Michael Brunton-Spall, deputy director of the Cabinet Office, said he was leading a project to bolster security after a series of flaws were identified across seven million metres squared of office space across the "Government estate."

Yet, he warned he is not confident of solving it within the next two years. Mr Brunton-Spall, known as MBS, revealed that entry passes were not always deactivated or handed back when staff left and in an apparent security lapse, admitted he still has six in his possession, including one in someone else's name. He even said some entry systems to buildings were still being operated through dust-caked 27-year-old computer equipment that looked like it "had not been touched since the 1990s." He also said that security staff were not always qualified to check people's identities and some staff members used inappropriate photographs. Mr Brunton Spall is heading the project GovPass to standardise and improve entry pass systems across the estate, which is understood to include offices at Whitehall and nationwide for Government departments and 400 agencies. He did not specify if the Houses of Parliament were included in the problem and the Cabinet Office would not be drawn on this. However, Mr Brunton-Spall said it concerned only offices and did not include state-owned schools, courts, prisons, job centres or HMRC tax offices. He hopes to get a system up and running whereby passes are automatically deactivated once an employee leaves, with all buildings updated, and all cards having correct details such as dates of births and security clearances of holders on them. He said: "Access control in buildings is pretty shockingly bad in the Government estate. "Around thirty per cent of cards that are in use are woefully insecure. They do not meet the criteria that we would need. It is easy to clone a card. Somebody with a single lost card and access to your building can probably gain access to most of your most secure areas with very simple techniques. "We normally check your ID, but most people who are doing that are not actually qualified." He said in one case a staff member had a pass with a holiday snap of them printed on it for the last few years, with security letting them through. "We are also very bad at taking the passes back. I personally have a collection of six passes at home, one of which is not even in my name.
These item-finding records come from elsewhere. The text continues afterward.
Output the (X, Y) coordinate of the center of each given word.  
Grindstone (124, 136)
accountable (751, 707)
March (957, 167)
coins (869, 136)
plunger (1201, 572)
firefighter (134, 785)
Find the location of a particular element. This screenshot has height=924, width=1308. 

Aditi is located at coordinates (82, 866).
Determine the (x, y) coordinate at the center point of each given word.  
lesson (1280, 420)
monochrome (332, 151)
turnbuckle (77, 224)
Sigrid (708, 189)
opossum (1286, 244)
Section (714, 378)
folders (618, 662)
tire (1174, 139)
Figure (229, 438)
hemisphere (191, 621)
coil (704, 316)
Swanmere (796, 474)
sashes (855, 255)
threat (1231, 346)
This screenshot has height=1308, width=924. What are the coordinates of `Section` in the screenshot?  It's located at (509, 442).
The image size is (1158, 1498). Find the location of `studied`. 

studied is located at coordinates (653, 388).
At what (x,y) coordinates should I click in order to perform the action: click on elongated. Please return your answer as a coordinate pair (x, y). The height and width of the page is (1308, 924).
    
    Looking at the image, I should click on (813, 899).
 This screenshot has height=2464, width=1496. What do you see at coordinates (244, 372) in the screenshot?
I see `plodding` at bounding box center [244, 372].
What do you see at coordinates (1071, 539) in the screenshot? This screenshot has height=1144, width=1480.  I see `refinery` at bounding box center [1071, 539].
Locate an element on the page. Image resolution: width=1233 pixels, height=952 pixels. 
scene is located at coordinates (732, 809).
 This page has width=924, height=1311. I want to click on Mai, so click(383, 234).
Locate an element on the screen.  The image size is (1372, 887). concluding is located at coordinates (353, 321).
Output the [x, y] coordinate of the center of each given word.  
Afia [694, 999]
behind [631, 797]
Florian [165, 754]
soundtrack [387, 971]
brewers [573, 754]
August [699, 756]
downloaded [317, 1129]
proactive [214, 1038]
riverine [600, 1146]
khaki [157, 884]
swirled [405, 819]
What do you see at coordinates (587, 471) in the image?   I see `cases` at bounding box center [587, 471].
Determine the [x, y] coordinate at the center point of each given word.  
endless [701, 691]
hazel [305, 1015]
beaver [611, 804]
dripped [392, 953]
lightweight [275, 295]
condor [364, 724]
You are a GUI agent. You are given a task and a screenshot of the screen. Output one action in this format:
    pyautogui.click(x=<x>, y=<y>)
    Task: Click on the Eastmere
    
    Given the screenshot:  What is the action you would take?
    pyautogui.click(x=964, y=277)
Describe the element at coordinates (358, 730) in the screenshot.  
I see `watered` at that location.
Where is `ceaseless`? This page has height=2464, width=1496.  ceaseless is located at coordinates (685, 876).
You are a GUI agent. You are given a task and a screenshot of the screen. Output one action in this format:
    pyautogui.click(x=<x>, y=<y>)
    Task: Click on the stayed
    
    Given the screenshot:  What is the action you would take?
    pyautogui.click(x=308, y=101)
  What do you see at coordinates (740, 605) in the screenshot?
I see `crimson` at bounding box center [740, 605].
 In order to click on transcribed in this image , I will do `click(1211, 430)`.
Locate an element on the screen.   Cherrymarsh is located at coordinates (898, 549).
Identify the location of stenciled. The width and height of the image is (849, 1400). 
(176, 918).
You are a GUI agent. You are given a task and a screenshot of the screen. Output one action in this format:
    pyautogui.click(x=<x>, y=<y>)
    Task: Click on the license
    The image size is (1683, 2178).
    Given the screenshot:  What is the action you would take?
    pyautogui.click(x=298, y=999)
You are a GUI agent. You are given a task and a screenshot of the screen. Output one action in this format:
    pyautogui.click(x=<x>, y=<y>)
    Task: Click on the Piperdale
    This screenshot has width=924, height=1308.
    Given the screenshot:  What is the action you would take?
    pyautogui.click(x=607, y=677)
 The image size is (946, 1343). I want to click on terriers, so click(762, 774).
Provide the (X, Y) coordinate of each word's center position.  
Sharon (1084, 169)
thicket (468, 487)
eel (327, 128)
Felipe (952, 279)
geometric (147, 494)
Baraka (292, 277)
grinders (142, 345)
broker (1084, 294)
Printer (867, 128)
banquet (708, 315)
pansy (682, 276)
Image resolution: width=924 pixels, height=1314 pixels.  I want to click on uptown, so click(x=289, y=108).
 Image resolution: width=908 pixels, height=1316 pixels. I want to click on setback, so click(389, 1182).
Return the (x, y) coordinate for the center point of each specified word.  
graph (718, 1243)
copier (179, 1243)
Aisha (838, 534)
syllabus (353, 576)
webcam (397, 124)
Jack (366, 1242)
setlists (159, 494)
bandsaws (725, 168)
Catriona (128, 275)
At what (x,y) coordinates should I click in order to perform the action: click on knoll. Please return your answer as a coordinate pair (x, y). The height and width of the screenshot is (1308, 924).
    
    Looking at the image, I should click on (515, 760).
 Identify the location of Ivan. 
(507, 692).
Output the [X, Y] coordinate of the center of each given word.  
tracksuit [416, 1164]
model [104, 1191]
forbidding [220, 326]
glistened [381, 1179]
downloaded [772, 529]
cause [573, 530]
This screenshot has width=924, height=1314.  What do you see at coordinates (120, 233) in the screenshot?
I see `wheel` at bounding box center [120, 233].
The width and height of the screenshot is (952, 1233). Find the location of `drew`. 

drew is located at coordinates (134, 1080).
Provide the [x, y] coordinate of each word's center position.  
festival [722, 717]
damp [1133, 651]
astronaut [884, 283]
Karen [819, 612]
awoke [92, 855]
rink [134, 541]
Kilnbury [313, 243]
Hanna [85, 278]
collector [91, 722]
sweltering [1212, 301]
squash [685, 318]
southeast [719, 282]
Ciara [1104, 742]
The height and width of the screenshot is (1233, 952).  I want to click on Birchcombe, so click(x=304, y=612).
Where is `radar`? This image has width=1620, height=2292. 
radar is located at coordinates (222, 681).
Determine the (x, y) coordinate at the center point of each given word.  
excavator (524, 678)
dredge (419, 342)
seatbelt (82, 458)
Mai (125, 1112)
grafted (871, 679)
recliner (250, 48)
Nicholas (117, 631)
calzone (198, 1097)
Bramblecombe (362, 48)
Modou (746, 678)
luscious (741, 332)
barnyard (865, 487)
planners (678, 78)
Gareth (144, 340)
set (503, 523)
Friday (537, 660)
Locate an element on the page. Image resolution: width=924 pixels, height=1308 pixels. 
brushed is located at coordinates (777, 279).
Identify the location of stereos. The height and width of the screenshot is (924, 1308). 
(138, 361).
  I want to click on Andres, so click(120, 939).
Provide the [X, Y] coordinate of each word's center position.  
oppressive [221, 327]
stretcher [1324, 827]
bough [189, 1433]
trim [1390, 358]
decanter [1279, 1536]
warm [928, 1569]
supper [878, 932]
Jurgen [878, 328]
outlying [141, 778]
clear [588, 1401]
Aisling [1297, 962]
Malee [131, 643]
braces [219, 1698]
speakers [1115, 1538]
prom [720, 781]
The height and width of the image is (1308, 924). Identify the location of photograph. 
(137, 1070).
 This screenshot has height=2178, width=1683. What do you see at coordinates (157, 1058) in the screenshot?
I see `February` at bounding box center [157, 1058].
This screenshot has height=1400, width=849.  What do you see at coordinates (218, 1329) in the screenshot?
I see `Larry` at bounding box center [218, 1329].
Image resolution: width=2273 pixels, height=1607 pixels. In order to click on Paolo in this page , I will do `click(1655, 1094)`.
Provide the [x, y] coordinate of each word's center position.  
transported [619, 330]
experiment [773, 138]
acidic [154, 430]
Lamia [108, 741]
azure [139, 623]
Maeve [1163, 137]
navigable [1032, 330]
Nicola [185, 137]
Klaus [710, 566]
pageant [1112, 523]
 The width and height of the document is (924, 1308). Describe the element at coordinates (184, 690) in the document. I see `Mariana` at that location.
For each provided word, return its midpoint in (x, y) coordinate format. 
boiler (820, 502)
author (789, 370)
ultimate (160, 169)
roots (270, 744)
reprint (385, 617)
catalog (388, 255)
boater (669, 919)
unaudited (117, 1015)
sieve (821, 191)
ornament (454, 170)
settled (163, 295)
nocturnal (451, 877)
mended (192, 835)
"My boss and the ministers in Government don't really care if the passes are bad, all they care about is if they turn up to another department and are not allowed in to get to their meeting. "We have found systems that were deployed in the 1990s, that probably has windows 95 on, and are on a PC that was so covered in dust it has probably not been touched in the entire time... but that pc was still critically running the ability for all civil servants to enter and exit that building on a regular basis. Maintenance is a huge problem and not a problem we can easily solve." He said having government staff sharing offices with the private sector and in buildings open to the public was presenting new security risks as was the overhang from coronavirus with people still working from home, as security procedures had been relaxed to allow remote working with a "tsunami of technical debt" on the horizon. He said: "How can you do a security induction if no one ever comes into the office and how do you ensure the team knows each other if they have never met face to face? "In 2022 we are facing risks very unfamiliar to the ones we've seen before." Mr Brunton-Spall made the warts and all revelations during a speech at the International Security Expo in Olympia. He said: "I wish I could say we have solved everything, that access control was fixed in Government, we'd be delighted to be able to do that, but unfortunately I can't... I can see a future for us where we spend the next two years connecting (card) readers and turning up to rooms and discovering that the readers have been left in a pile on the floor." The Cabinet Office appeared to dismiss Mr Brunton-Spall's concerns. A spokesman said: "The safety of our staff and security of our buildings is of paramount importance and we have robust security measures in place across our estate."